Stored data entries
☆ ☆ ☆
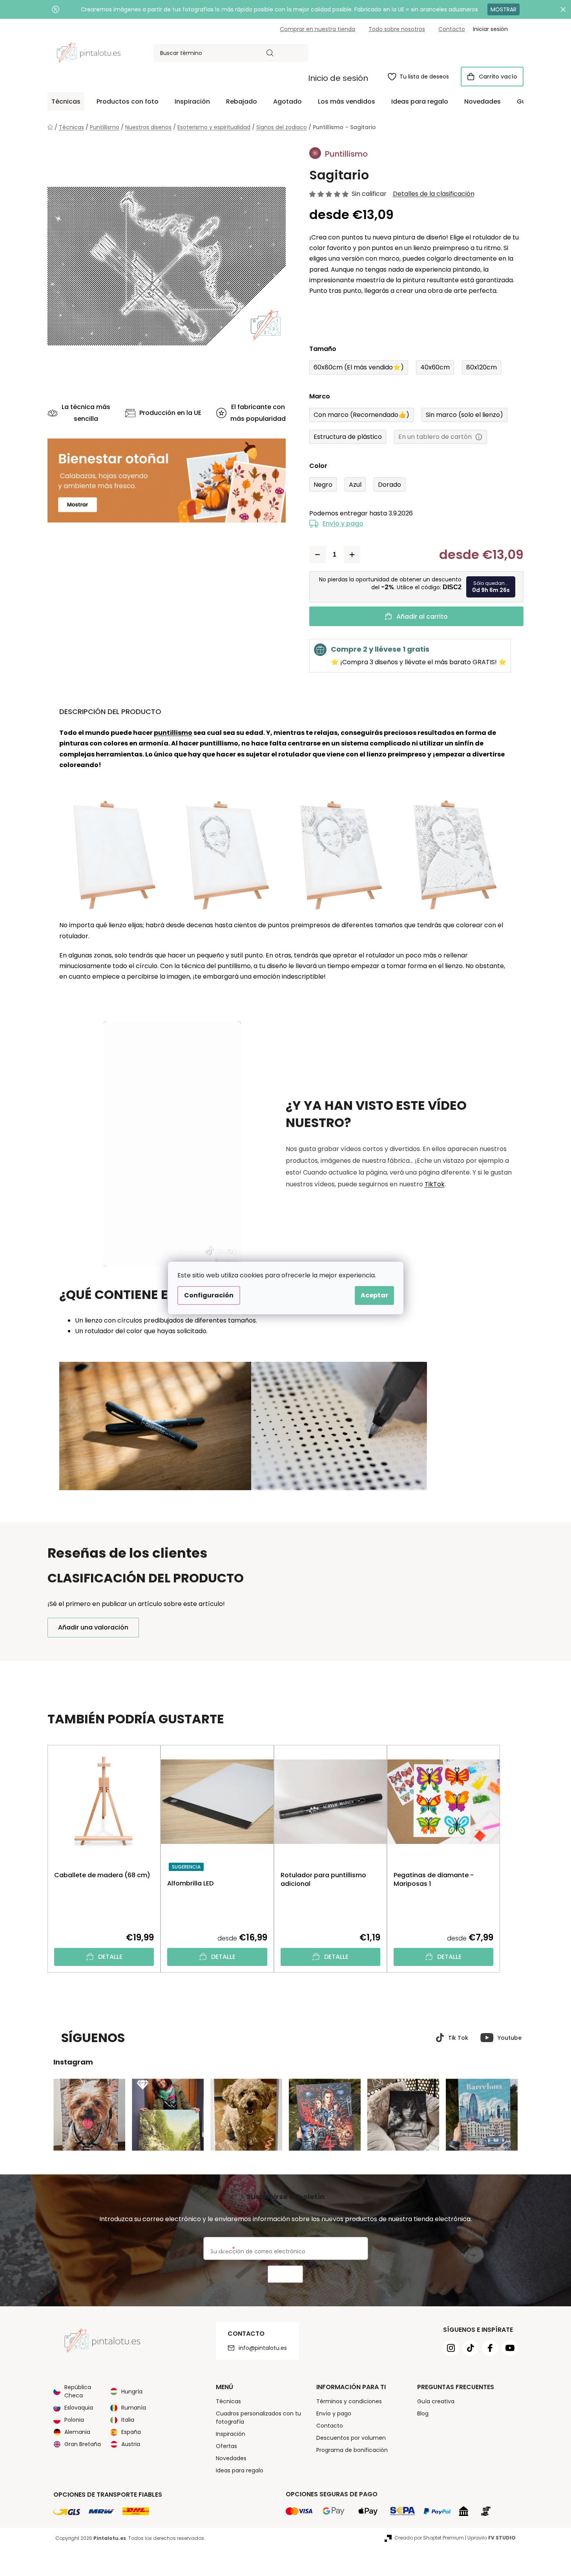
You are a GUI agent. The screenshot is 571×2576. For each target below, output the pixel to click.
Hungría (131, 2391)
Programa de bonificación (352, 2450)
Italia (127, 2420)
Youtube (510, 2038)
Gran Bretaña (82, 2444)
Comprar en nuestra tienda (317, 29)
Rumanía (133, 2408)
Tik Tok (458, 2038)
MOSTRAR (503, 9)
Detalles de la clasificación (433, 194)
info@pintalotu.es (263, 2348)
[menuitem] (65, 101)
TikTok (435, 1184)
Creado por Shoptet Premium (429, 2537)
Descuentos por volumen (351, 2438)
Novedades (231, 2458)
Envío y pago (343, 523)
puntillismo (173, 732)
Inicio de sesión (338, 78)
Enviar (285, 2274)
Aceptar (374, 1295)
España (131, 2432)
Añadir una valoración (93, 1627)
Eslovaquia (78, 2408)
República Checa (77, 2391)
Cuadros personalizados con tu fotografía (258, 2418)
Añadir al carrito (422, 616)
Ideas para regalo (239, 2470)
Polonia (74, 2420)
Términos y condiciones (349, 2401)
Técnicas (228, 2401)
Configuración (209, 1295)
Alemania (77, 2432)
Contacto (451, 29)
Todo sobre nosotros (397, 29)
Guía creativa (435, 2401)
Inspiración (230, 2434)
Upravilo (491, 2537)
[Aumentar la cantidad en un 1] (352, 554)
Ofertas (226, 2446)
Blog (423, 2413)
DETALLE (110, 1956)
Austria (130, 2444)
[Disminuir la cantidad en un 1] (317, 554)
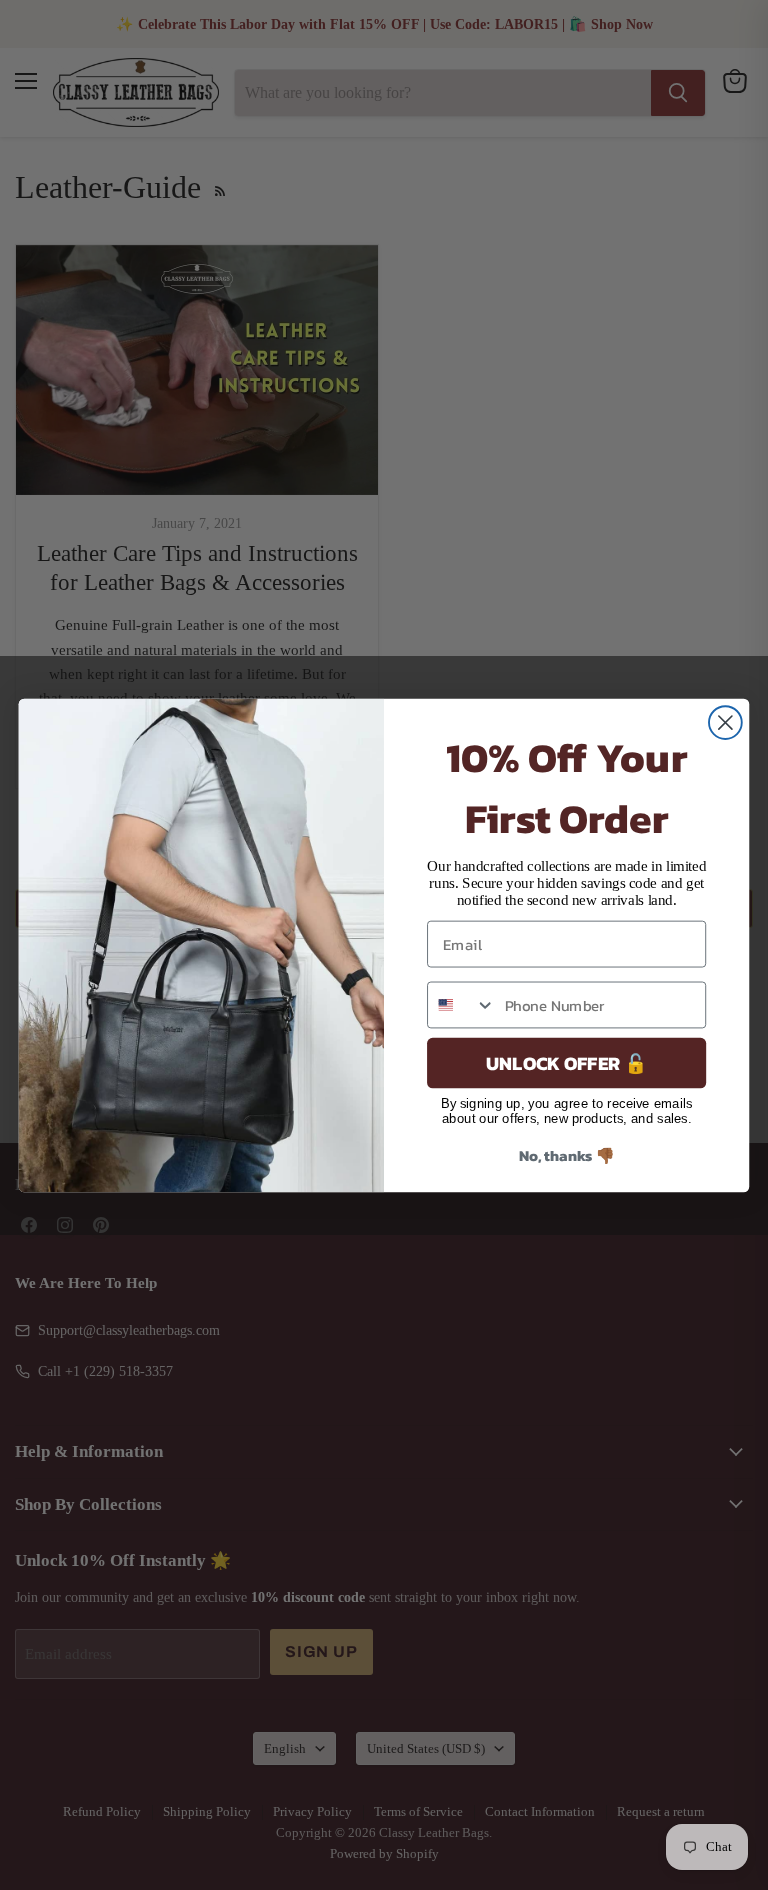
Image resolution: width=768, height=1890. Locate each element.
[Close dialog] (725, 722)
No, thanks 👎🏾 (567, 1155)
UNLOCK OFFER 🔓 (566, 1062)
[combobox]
☆ ☆ ☆
= Work request =
Starting at the line above that contains "Gran Bretaña (82, 2444)", write out each line exactly until the line that contains "TikTok (435, 1184)" has been written, and stop there.

= Answer to the problem =
Gran Bretaña (82, 2444)
Comprar en nuestra tienda (317, 29)
Rumanía (133, 2408)
Tik Tok (458, 2038)
MOSTRAR (503, 9)
Detalles de la clasificación (433, 194)
info@pintalotu.es (263, 2348)
[menuitem] (65, 101)
TikTok (435, 1184)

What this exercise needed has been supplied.